Alfabeto minimo(Raffaelli, Rimini, 2005)
nuovi versi di Francesco Margani
“Alfabeto minimo”. Il nuovo libro di Francesco Margani
C’è nella poesia di Francesco Margani una essenzialità che induce a scoprire il
non detto, i versi sono nitidi, snodati come un discorso quotidiano, il linguaggio
declina subito l’essenza delle cose, i paesaggi, i sentimenti con un sussurro intimo,
pacato, l’infinitesimo slittare di sillabe o parole: senza spreco, con la parsimonia che la preziosità della parola richiede, detta con la semplicità di ogni giorno.
Sono talvolta versi brevi alternati a respiri più lunghi, poesie come pause di
raccoglimento mentre lo sguardo si posa sugli oggetti, nelle stanze, sul mare, sulle
stagioni che designano il transito dell’anima.
“Alfabeto minimo” (Raffaelli, Rimini, 2005), l’ultima opera in versi di Francesco
Margani, è una mappa di “sillabe rare” di “parole intrappolate” nella “rete verbale”.
Dettagli, frammenti di un discorso rigoroso e fors’anche amoroso, ma di un amore che
si concede senza chiedere, sprazzi d’un distacco già avvenuto o sta per compiersi
senza recriminazioni, forse un po’ di nostalgia attraverso cui recuperare il senso del
prima, il risveglio che scioglie piccole e importanti rivelazioni - “Io la notte sogno di te”-, echi, bisbigli e ombre “a bordo delle nubi, /sorriso d’acque, tamburi”.

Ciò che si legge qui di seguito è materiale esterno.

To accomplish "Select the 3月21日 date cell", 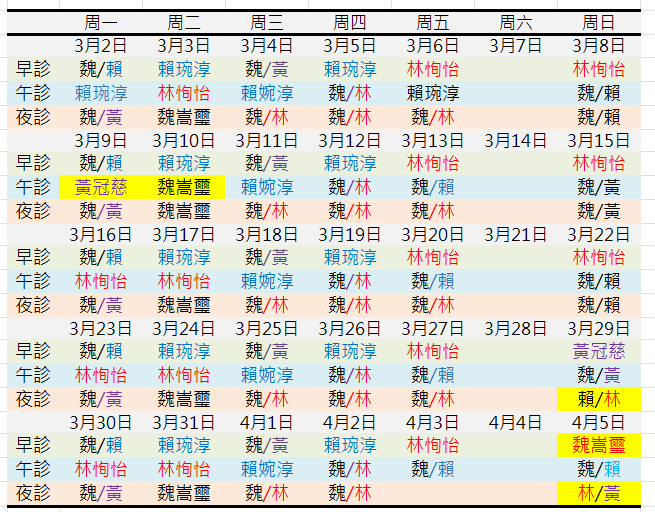I will (515, 234).
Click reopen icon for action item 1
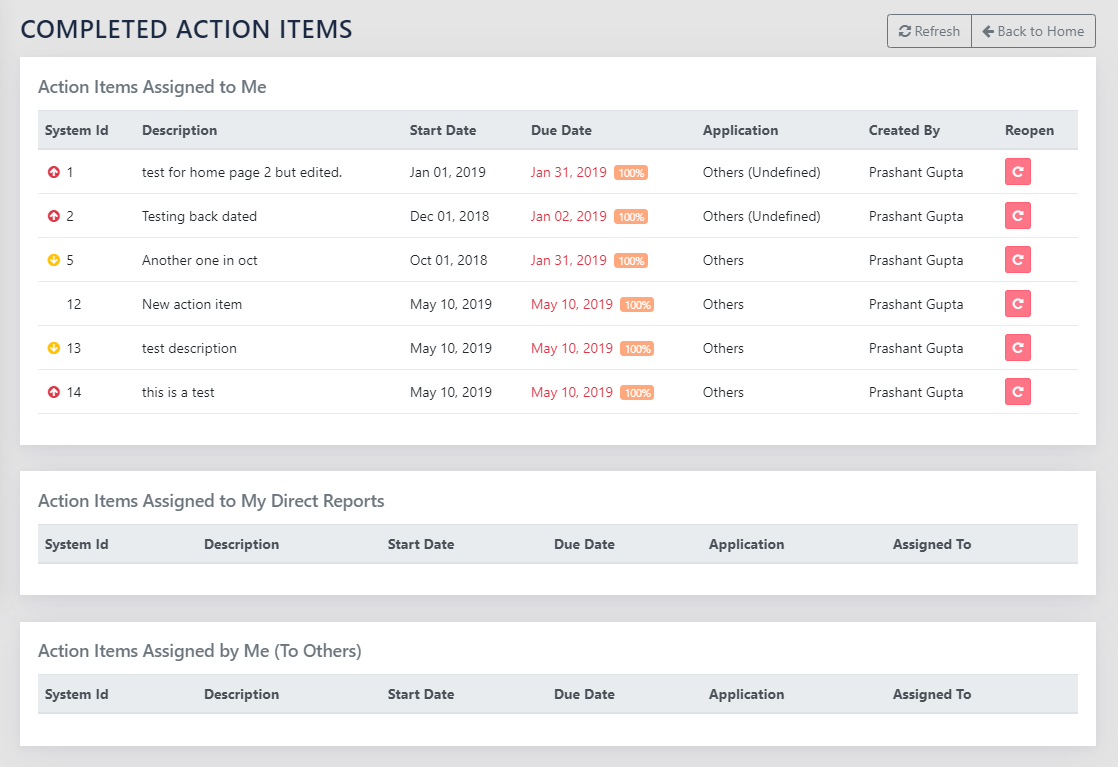The height and width of the screenshot is (767, 1118). [1017, 172]
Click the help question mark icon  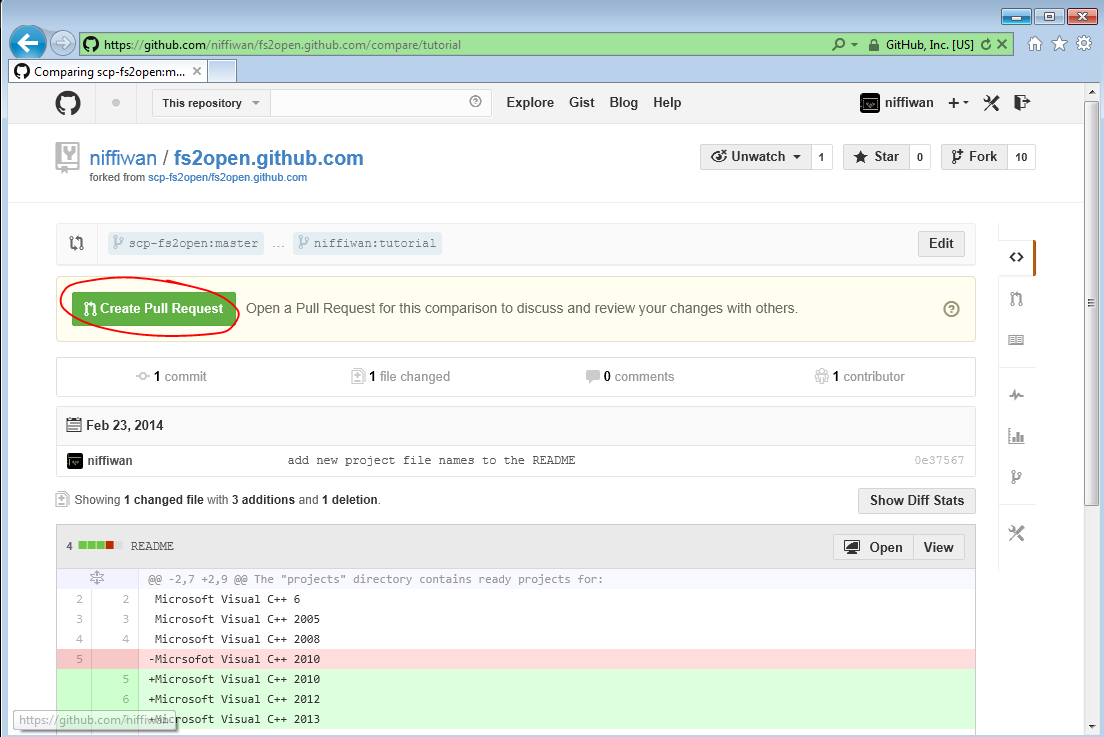pos(951,309)
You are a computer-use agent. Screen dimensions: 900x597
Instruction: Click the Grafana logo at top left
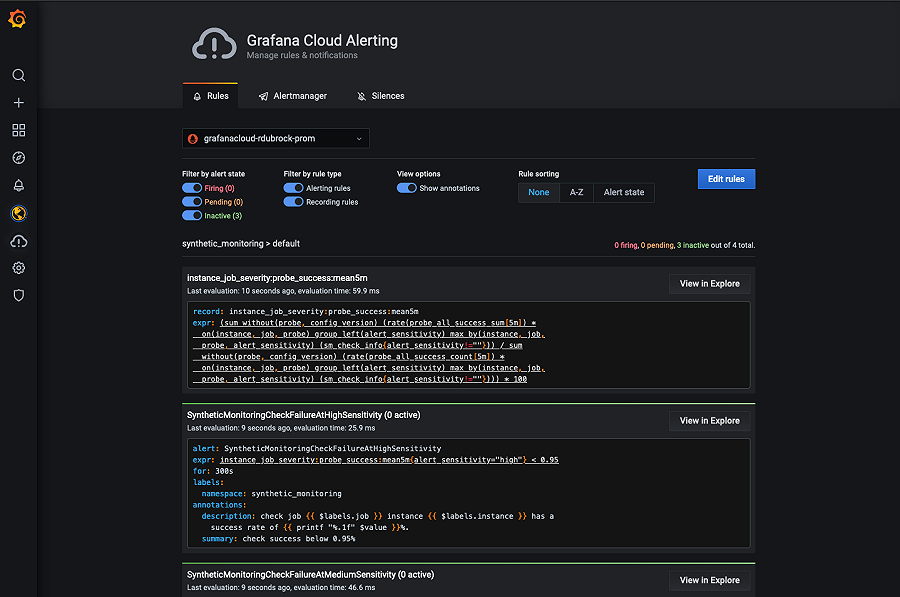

Perdita e recupero da elencare con un alfabeto minimo, appunto, con parole adeguate
alla solitudine come condizione dell’ascolto interiore, poesia che interroga e “si interroga,
in cerca di se stessa e del senso del mondo: un viaggio testuale - senza visibilità di meta, certezza d’alfabeto”, scrive Maria Attanasio in prefazione, che “strappa dettagli
oggettuali e frammenti di vissuto alla loro ovvietà esistenziale; liberati dalle abituali connessioni essi si ricompongono in un’inedita correlazione metaforica tra esterno e interno, tra passato e presente: respiro, battito, scrittura del corpo che privilegiatamente
in figura d’amante si rappresenta”.
“Ascolta il soffio, / la caduta dell’acqua nel vento”, scrive il poeta, e l’acqua cancella,
fa pulito lo sguardo, offre nuove visioni d’intrecci, “geometrie tracciate e annullate”, è “corridoio” da traversare, uno stretto, lavacro di rovine, richiamo fluente.
L’acqua che è foce e mare: “Il fiume esce allo scoperto / nel rosso del tramonto, / cheto racconta il naufragio”; che è temporale “d’agosto trascinaci /come fuscelli o pagliuzze”,
“dolore dell’estate che si allontana”.